For instance, L'Oreal Paris' global cause "Stand Up" aims to promote self-defense training to combat street harassment. However, in China, the brand has delved deeper into understanding its consumer profile and the social concerns of its target audience. This led to a shift in focus towards addressing sexual harassment in the workplace, making it more relevant to the local context.


When implementing sustainability programs, how important is understanding cultural context (i.e. language, religion, values, etc) compared to just a physical and environmental context?

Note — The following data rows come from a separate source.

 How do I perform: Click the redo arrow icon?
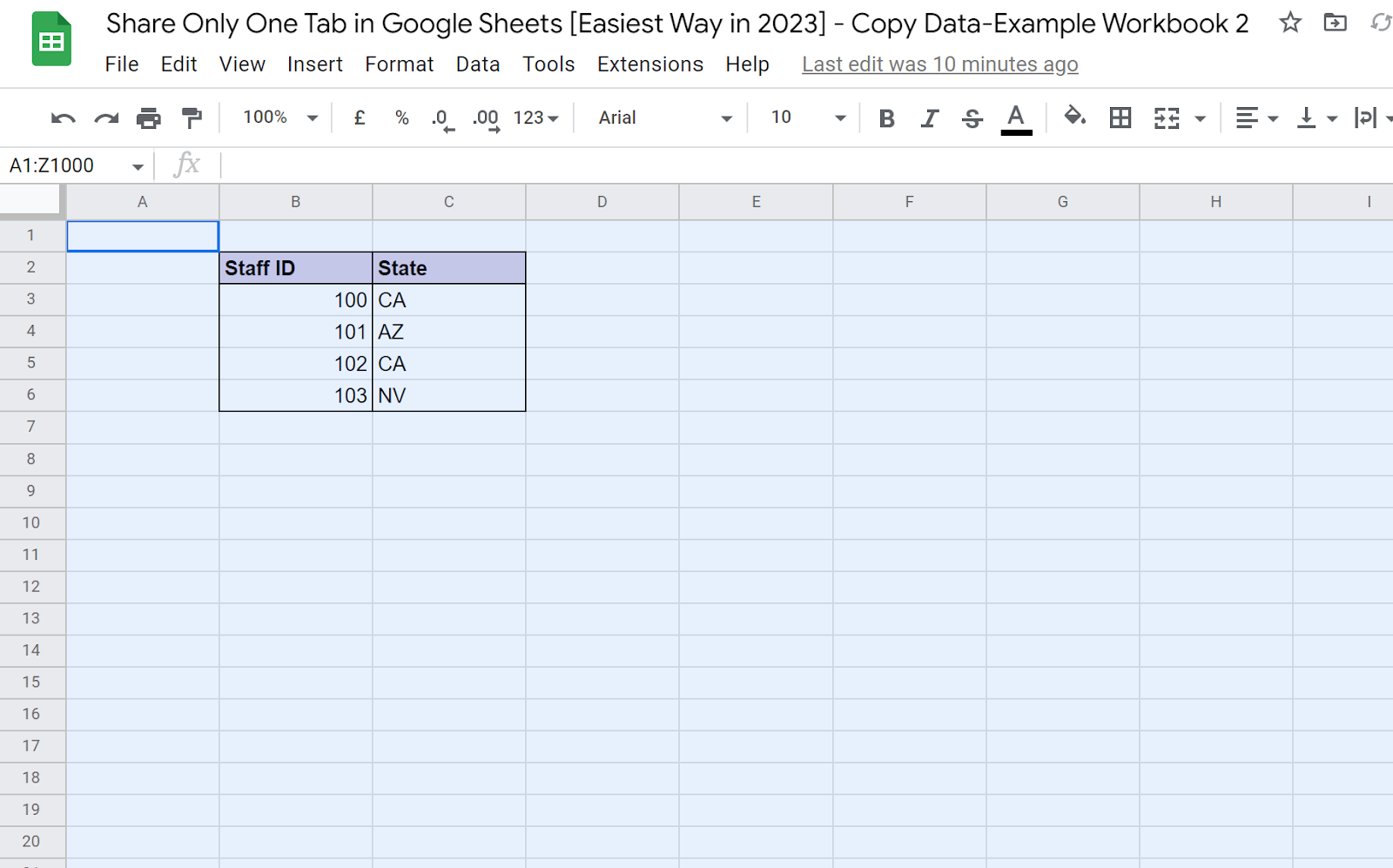click(x=106, y=118)
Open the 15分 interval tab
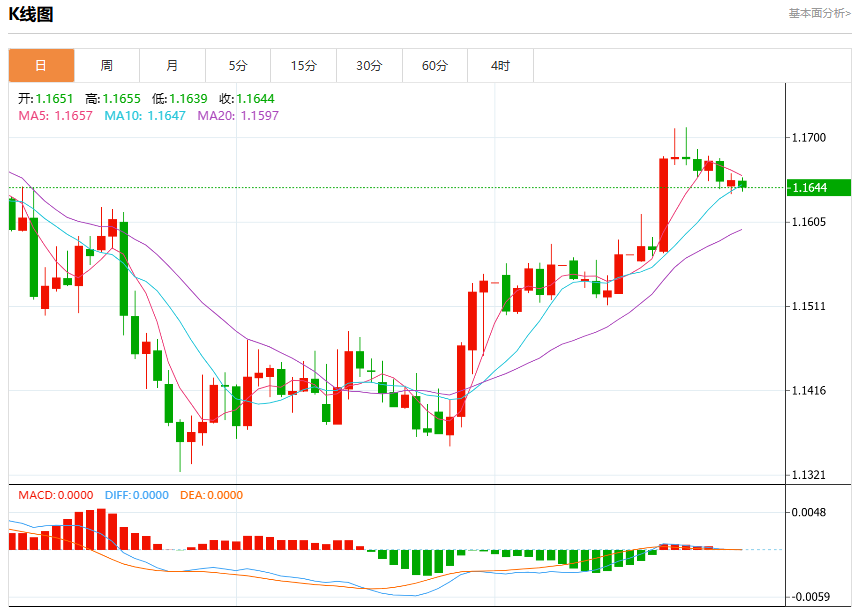 point(304,66)
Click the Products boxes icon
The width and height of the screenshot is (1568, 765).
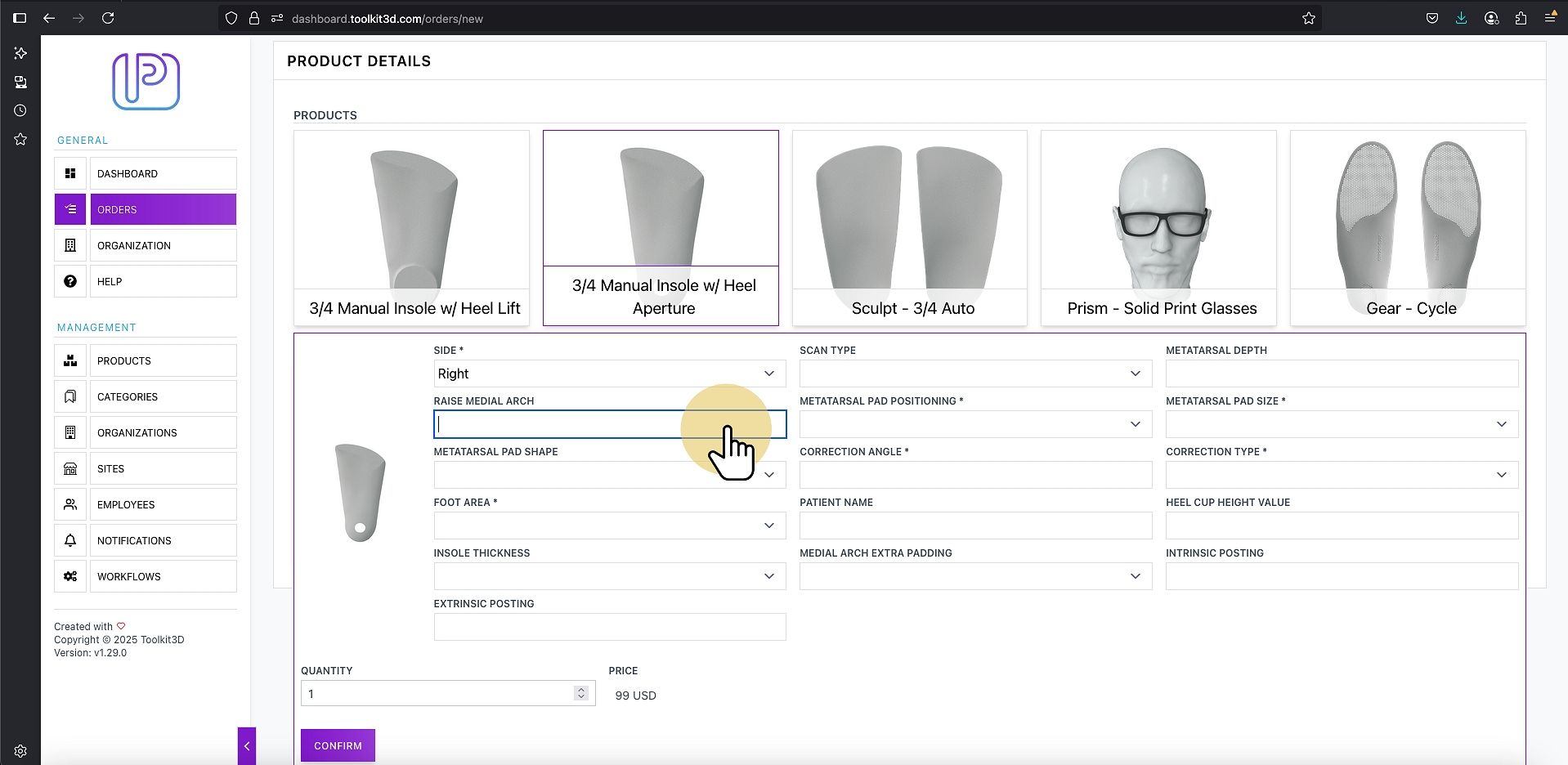pyautogui.click(x=70, y=360)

First, sustainability encompasses not only environmental concerns but also matters of social inclusivity. We are dedicated to both the well-being of our planet and our people, our community. For instance, through our inclusive sourcing program, Solidarity Sourcing, we have collaborated with partners and suppliers to provide opportunities for vulnerable individuals, including women, single mothers and people with disabilities, to secure long-term employment.

Thanks to our extensive range of purchasing activities and the presence of our many entities worldwide, we have contributed to 401 local inclusive projects, supporting the employment of 85,544 individuals in 70 countries.

Second, we believe that the local cultural context can help us define the priorities or the key areas we should focus on. For instance, in Asia, we have observed that consumer expectations are anchored on "health and safety" and "mental health and well-being." This insight guides us in shaping our brand causes. For example, our Professional Product Division recently launched a brand cause campaign called "Heads Up" to raise awareness about the mental health challenges hairstylists face and provide them with free mental health resources.

You might feel that the issue of sustainability is daunting and wonder if any of us can truly make a difference to make the world a better place. It can indeed seem overwhelming at times. However, consider this: even if you return one bottle at a time or take one action at a time, and if all of us join together in doing so, our collective impact is significant.